In January 2025, an international team of researchers led by Penn Medicine published new diagnostic criteria for LATE in *Alzheimer’s & Dementia: The Journal of the Alzheimer’s Association*. This represents a watershed moment in dementia diagnosis. For the first time, clinical diagnostic tools now exist that enable neurologists to predict LATE in living patients, rather than waiting for a post-mortem brain examination. These criteria combine clinical features (such as the pattern of memory loss and cognitive decline), brain imaging findings (particularly the characteristic hippocampal atrophy and sclerosis), and biomarker data (blood tests that can detect TDP-43 pathology or other markers associated with LATE) to form a probabilistic diagnosis. The significance of this breakthrough cannot be overstated.

Patients and families can now potentially receive an accurate diagnosis during the patient’s lifetime, enabling informed discussions about prognosis, care planning, and research participation. Neurologists can now differentiate LATE from Alzheimer’s disease more reliably and avoid inappropriately prescribing Alzheimer’s-targeted therapies to LATE patients. Clinical trials specifically designed to test LATE treatments can now recruit and monitor patients effectively. Researchers can study the disease prospectively, following patients over time to understand how LATE progresses and which interventions might slow or halt neurodegeneration. The 2025 guidelines represent the culmination of years of international research effort and signal a fundamental shift from viewing LATE as a post-mortem diagnosis to a condition that can be recognized and managed during life.
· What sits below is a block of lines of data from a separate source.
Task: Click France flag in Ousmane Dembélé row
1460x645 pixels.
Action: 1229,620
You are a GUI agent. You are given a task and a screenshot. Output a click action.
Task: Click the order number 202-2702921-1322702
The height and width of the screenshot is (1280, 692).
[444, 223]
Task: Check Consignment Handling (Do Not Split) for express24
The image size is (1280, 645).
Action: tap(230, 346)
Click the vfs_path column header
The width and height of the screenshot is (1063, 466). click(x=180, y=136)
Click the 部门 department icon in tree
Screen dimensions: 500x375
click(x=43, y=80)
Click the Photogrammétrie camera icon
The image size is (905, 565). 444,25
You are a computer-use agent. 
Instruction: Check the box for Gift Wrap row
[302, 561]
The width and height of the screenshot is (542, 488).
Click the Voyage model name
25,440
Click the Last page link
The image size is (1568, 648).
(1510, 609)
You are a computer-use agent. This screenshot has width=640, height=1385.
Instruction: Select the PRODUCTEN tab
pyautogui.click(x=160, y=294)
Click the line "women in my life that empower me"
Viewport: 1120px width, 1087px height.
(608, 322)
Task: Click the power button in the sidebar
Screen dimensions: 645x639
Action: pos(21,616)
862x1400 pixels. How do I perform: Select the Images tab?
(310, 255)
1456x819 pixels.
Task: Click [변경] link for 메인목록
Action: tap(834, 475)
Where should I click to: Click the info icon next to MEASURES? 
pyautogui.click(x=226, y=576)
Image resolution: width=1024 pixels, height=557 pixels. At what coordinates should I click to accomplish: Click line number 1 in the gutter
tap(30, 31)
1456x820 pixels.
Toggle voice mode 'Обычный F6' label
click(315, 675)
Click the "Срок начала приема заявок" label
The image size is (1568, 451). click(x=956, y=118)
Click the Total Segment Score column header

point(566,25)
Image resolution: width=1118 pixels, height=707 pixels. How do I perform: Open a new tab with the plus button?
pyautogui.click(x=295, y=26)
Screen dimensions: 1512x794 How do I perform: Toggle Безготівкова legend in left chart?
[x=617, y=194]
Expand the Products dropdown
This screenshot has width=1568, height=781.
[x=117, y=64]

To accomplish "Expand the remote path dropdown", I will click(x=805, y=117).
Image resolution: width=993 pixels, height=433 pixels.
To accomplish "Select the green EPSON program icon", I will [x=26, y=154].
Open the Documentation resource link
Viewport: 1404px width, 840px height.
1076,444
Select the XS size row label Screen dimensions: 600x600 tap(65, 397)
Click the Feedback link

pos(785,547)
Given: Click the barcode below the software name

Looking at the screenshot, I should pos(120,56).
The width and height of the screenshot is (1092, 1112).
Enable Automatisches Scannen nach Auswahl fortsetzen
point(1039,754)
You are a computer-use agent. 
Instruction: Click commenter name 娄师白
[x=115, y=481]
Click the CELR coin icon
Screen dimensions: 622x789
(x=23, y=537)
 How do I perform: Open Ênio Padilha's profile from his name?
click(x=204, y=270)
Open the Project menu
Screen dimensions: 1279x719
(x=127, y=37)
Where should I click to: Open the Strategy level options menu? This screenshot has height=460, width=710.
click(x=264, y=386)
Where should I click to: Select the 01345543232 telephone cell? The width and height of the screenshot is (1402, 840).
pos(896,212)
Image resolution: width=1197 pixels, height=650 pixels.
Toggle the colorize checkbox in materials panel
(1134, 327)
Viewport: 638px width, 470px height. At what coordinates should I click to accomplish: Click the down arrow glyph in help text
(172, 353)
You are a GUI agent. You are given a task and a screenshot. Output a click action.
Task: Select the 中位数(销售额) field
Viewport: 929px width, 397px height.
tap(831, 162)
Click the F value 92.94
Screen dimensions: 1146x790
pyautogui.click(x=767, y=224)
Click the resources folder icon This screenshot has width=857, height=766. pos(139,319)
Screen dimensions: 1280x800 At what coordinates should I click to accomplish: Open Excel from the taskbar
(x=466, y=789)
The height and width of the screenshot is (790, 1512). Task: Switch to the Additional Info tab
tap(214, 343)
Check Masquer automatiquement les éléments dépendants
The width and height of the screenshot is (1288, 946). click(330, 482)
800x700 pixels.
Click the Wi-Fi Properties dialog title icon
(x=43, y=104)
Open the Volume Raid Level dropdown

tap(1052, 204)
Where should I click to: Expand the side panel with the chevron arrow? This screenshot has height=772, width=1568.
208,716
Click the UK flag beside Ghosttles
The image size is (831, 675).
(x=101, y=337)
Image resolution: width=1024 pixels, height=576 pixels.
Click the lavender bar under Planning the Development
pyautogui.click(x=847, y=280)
The 2025 Diagnostic Breakthrough That Changes the Game

Living with LATE—Symptoms and Disease Progression

The primary symptom of LATE is memory loss, particularly difficulty forming new memories and recalling recent events. Patients with LATE often retain their personality, language abilities, and recognition of familiar people relatively well, at least in the earlier stages—a pattern that can differ from Alzheimer’s, where language and personality changes may emerge earlier. Because LATE progresses more slowly than Alzheimer’s disease, patients may remain relatively independent longer. A person diagnosed with LATE at age 80 might retain functional independence for 10-15 years or more, whereas Alzheimer’s disease diagnosed at the same age often leads to dependence within 5-10 years.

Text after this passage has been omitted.